Analysis of the Reduction of 1,2-Dimethyl-5-Nitroimidazole Using Cyclic Voltammetry

Nitroimidazoles are known to be medicinally active against protozoan diseases such as giardiasis that are most common in countries with poor sanitation. Giardiasis is an infection of the small intestine, which leads to such symptoms as dehydration and the body’s inability to absorb adequate nutrients from the intestines. The full mechanistic action of nitroimidazoles is not yet known, but it is known that the compounds are activated by reduction. The goal of this study is to develop a better understanding of the reactivity of reduced nitroimidazoles by studying the electrochemistry of simple nitroimidazoles in the presence of different acids. The acids change the reduction pathway of the compounds. It is believed that the intermediates in the reduction pathway of the compound lead to bacterial cell death. In particular, the compound investigated in this study is 1,2-dimethyl-5-nitroimidazole, which has a very similar structure to the widely used drug metronidazole

    1,2-dimethyl-5-nitroimidazole, a commercially made compound commonly used in veterinary medicine, has different substituents than that of metronidazole (Chart 1), but has an identical nitro group. Having a nitro group in common with metronidazole is important, since the reaction pathway proceeds with changes to the nitro group

    Scheme 1 shows the expected reduction pathway of 1,2-dimethyl-5-nitroimidazole. The first 1 electron reduction produces the radical anion intermediate. A second 2 electron, 2 proton reduction produces the nitroso compound with the loss of water. After the third 2 electron, 2 proton reduction the hydroxylamine is produced. The hydroxylamine can be further reduced into the amine compound.

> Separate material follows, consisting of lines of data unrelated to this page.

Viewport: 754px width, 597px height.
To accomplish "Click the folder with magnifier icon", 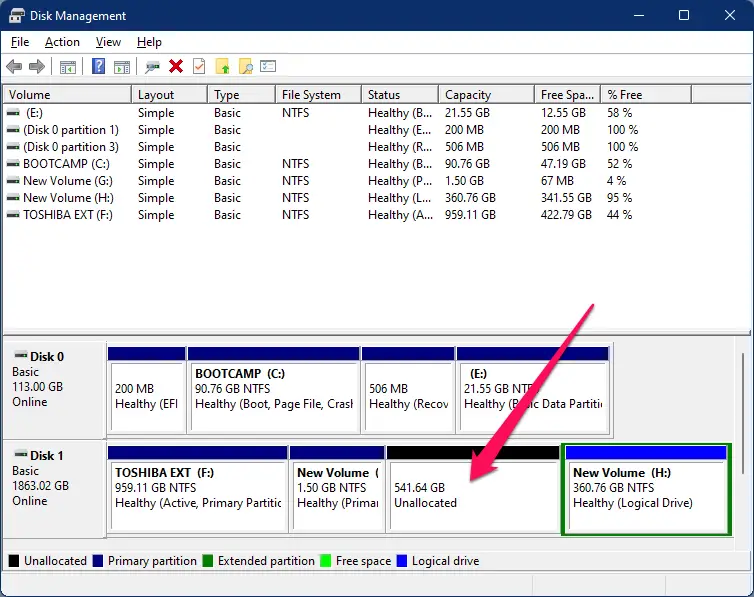I will (x=245, y=67).
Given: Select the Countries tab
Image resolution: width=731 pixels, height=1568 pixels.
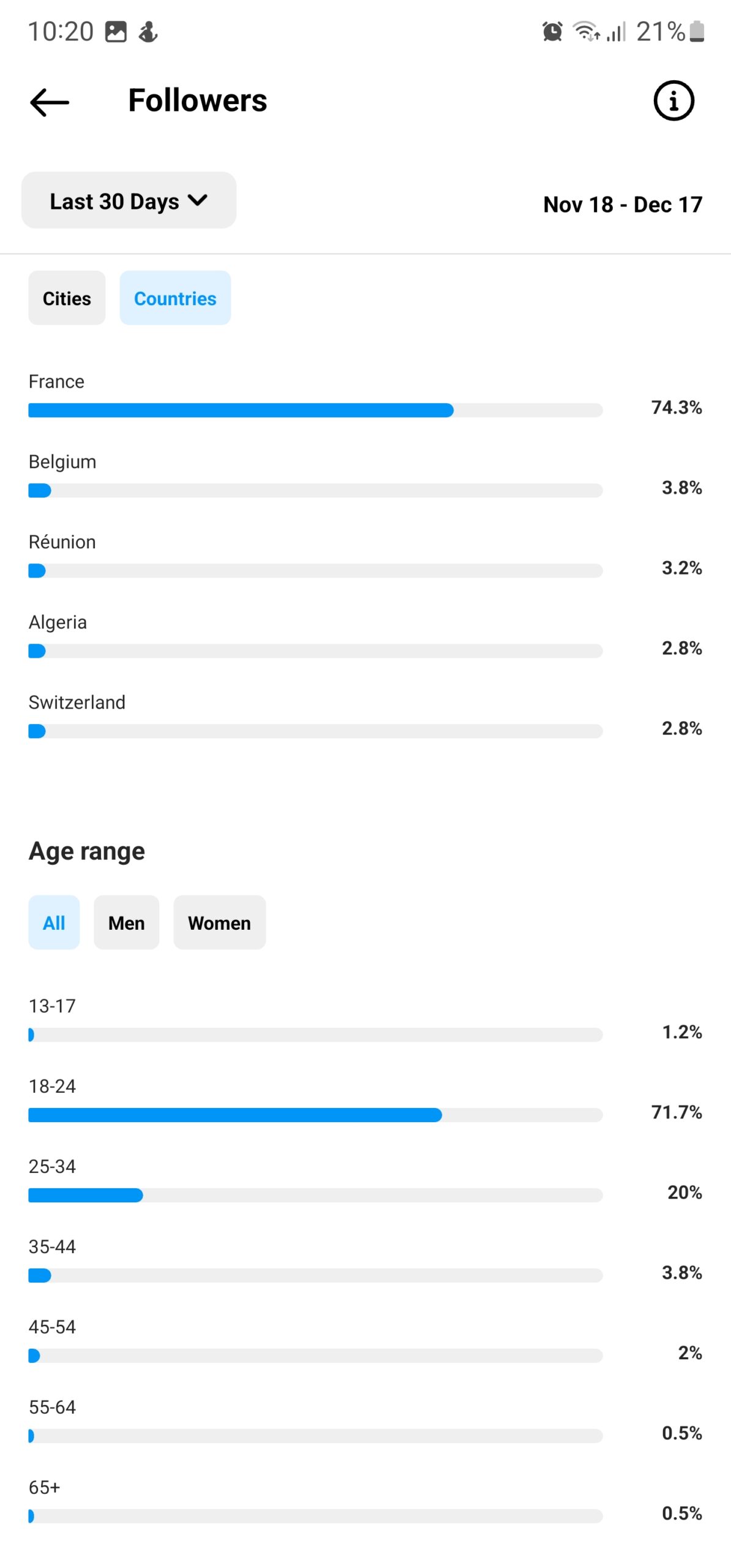Looking at the screenshot, I should (175, 298).
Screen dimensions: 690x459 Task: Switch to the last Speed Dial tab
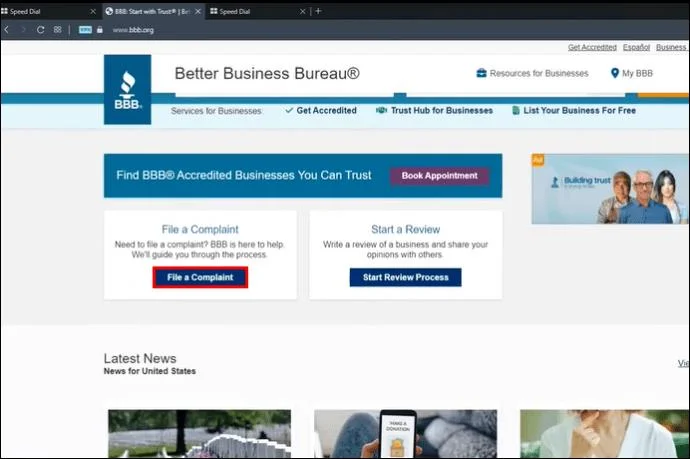(257, 11)
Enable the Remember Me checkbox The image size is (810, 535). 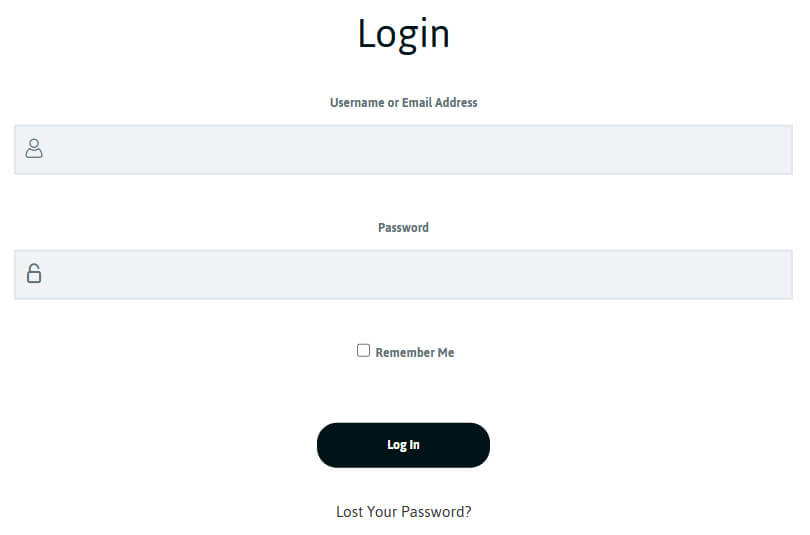click(x=363, y=351)
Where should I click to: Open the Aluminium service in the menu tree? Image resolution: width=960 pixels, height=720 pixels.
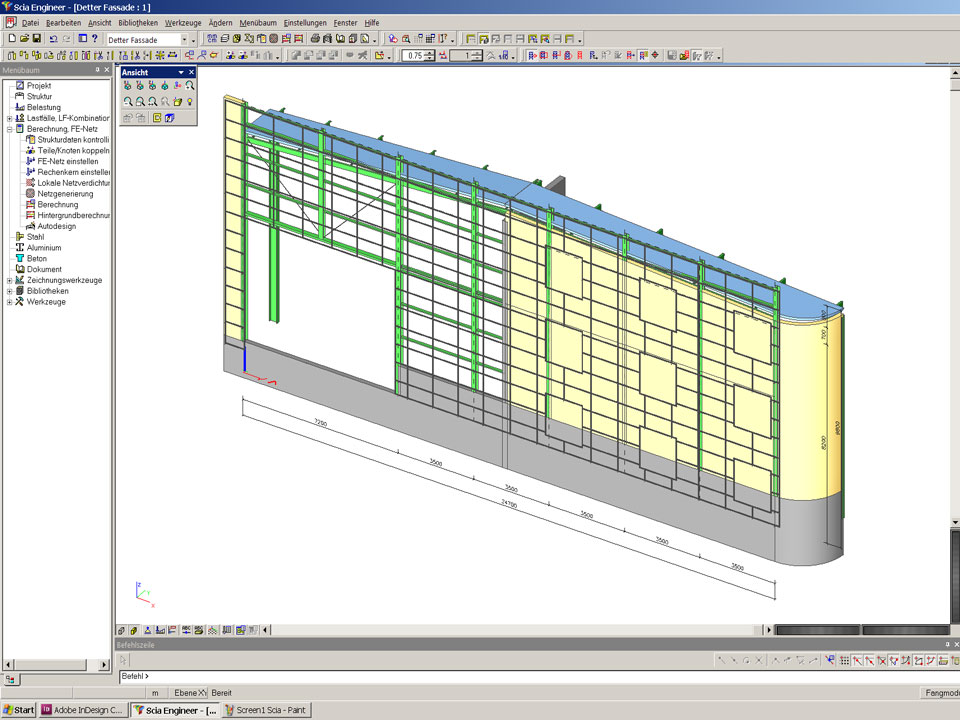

    There are several theories regarding the mechanism by which the nitroimidazoles induce cell death in protozoans. The first theory is that the radical anion causes DNA damage. A second theory is that the further reduced intermediates, either the nitroso (NO) or hydroxylamine (NHOH) compounds, react with thiols in the cell. This reactivity with thiols could cause a decrease in intracellular thiols and disrupt the cellular redox balance. A third theory is that the nitroimidazoles could react with cysteines on proteins, which would lead to the deactivation of proteins.

    This study of 1,2-dimethyl-5-nitroimidazole shows that the reduction pathway differs from that of metronidazole, though both are similar in structure except for one substituent. In the CV’s of the 1,2-dimethyl-5-nitroimidazole, there is a major product peak at potential of -0.75 V vs Fc. From previous studies, the nitroso compound has been ruled out as the source of this peak. Other hypotheses that the peak is due to nitrite or hydroxide can be ruled out since additions of nitrite and hydroxide indicate different behavior. Based on these findings, our current hypothesis is that the source of this peak may be the deprotonated hydroxylamine.

    Two cycle scans and varied scan rate CV’s of the 1,2-dimethyl-5-nitroimidazole produced no observable nitroso peaks, indicating that the 1,2-dimethyl-5-nitroimidazole undergoes additional reactions not outlined in Chart 1.  

    Acid addition has shown that cysteine reacts more with the 1,2-dimethyl-5-nitroimidazole than naphthol. Since both acids have the same pKa, it can be assumed that cysteine undergoes additional reactions consistent with the proposed reaction of thiols with further reduced intermediates. Comparing the results of the additions of cysteine to the 1,2-dimethyl-5-nitroimidazole versus cysteine additions to nitrobenzene in a related study, the 1,2-dimethyl-5-nitroimidazole seems to react faster with cysteine. Despite the similar redox potential of nitrobenzene to the 1,2-dimethyl-5-nitroimidazole and the fact that nitrobenzene undergoes similar reactions as the 1,2-dimethyl-5-nitroimidazole, nitrobenzene has no activity as a drug, and thus is not expected to exhibit significant reactivity with cellular thiols. If the action of the drug is through reaction with thiols as has been proposed, this may explain why 1,2-dimethyl-5-nitroimidazole is active as a drug while nitrobenzene is not.  

Results so far with 1,2-dimethyl-5-nitroimidazole have increased our understanding of the compound’s biological behavior. A greater understanding of this behavior will aid in the development of new types of drugs against parasitic and bacterial diseases.